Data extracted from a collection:
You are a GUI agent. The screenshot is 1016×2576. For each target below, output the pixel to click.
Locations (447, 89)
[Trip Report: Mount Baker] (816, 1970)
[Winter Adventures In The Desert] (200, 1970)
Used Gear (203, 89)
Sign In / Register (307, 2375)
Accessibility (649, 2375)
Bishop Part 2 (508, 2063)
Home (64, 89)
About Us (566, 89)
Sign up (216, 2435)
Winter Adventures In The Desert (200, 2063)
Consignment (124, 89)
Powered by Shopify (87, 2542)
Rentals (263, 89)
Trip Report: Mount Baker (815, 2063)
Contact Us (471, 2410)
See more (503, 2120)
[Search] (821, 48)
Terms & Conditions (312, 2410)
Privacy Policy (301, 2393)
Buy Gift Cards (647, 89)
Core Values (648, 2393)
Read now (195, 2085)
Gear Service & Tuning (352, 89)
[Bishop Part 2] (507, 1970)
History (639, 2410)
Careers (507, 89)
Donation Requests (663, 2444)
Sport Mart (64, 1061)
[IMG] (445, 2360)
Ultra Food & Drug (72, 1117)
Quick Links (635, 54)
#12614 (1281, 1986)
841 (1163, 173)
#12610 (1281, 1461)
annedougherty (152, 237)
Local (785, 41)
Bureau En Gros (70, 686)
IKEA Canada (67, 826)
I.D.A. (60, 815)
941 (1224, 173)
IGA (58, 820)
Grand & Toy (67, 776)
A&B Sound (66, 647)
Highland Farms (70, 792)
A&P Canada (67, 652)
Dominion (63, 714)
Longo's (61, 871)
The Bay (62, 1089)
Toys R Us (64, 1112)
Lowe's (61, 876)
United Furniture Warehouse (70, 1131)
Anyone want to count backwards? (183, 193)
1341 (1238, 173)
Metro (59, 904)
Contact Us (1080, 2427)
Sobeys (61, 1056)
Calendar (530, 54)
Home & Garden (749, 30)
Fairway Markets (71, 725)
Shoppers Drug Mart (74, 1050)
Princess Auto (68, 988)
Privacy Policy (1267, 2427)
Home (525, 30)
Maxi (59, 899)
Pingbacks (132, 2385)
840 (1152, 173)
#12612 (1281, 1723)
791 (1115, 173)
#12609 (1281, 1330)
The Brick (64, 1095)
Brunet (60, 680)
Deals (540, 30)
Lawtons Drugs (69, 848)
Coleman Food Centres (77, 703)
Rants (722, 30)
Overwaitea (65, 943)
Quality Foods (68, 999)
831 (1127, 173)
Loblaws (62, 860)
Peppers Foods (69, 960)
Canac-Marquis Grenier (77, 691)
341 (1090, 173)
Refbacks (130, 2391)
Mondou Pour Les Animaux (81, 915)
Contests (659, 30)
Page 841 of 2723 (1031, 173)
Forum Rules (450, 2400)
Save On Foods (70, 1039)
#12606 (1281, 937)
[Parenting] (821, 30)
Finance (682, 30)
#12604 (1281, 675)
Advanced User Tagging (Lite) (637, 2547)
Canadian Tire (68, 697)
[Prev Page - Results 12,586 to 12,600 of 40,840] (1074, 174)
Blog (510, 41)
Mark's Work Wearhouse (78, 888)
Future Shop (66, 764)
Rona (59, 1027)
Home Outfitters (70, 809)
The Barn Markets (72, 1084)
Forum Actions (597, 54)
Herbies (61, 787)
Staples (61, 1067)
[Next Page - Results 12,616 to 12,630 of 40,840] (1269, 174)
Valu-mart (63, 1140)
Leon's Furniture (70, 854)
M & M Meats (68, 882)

WHAT IS REQUIRED: Write every record out again, unaltered.

THE COMPLETED TASK:
You are a GUI agent. The screenshot is 1016×2576. For each target below, output the pixel to click.
Locations (447, 89)
[Trip Report: Mount Baker] (816, 1970)
[Winter Adventures In The Desert] (200, 1970)
Used Gear (203, 89)
Sign In / Register (307, 2375)
Accessibility (649, 2375)
Bishop Part 2 (508, 2063)
Home (64, 89)
About Us (566, 89)
Sign up (216, 2435)
Winter Adventures In The Desert (200, 2063)
Consignment (124, 89)
Powered by Shopify (87, 2542)
Rentals (263, 89)
Trip Report: Mount Baker (815, 2063)
Contact Us (471, 2410)
See more (503, 2120)
[Search] (821, 48)
Terms & Conditions (312, 2410)
Privacy Policy (301, 2393)
Buy Gift Cards (647, 89)
Core Values (648, 2393)
Read now (195, 2085)
Gear Service & Tuning (352, 89)
[Bishop Part 2] (507, 1970)
History (639, 2410)
Careers (507, 89)
Donation Requests (663, 2444)
Sport Mart (64, 1061)
[IMG] (445, 2360)
Ultra Food & Drug (72, 1117)
Quick Links (635, 54)
#12614 (1281, 1986)
841 (1163, 173)
#12610 (1281, 1461)
annedougherty (152, 237)
Local (785, 41)
Bureau En Gros (70, 686)
IKEA Canada (67, 826)
I.D.A. (60, 815)
941 (1224, 173)
IGA (58, 820)
Grand & Toy (67, 776)
A&B Sound (66, 647)
Highland Farms (70, 792)
A&P Canada (67, 652)
Dominion (63, 714)
Longo's (61, 871)
The Bay (62, 1089)
Toys R Us (64, 1112)
Lowe's (61, 876)
United Furniture Warehouse (70, 1131)
Anyone want to count backwards? (183, 193)
1341 (1238, 173)
Metro (59, 904)
Contact Us (1080, 2427)
Sobeys (61, 1056)
Calendar (530, 54)
Home & Garden (749, 30)
Fairway Markets (71, 725)
Shoppers Drug Mart (74, 1050)
Princess Auto (68, 988)
Privacy Policy (1267, 2427)
Home (525, 30)
Maxi (59, 899)
Pingbacks (132, 2385)
840 (1152, 173)
#12612 (1281, 1723)
791 (1115, 173)
#12609 (1281, 1330)
The Brick (64, 1095)
Brunet (60, 680)
Deals (540, 30)
Lawtons Drugs (69, 848)
Coleman Food Centres (77, 703)
Rants (722, 30)
Overwaitea (65, 943)
Quality Foods (68, 999)
831 (1127, 173)
Loblaws (62, 860)
Peppers Foods (69, 960)
Canac-Marquis Grenier (77, 691)
341 (1090, 173)
Refbacks (130, 2391)
Mondou Pour Les Animaux (81, 915)
Contests (659, 30)
Page 841 of 2723 (1031, 173)
Forum Rules (450, 2400)
Save On Foods (70, 1039)
#12606 (1281, 937)
[Parenting] (821, 30)
Finance (682, 30)
#12604 (1281, 675)
Advanced User Tagging (Lite) (637, 2547)
Canadian Tire (68, 697)
[Prev Page - Results 12,586 to 12,600 of 40,840] (1074, 174)
Blog (510, 41)
Mark's Work Wearhouse (78, 888)
Future Shop (66, 764)
Rona (59, 1027)
Home Outfitters (70, 809)
The Barn Markets (72, 1084)
Forum Actions (597, 54)
Herbies (61, 787)
Staples (61, 1067)
[Next Page - Results 12,616 to 12,630 of 40,840] (1269, 174)
Valu-mart (63, 1140)
Leon's Furniture (70, 854)
M & M Meats (68, 882)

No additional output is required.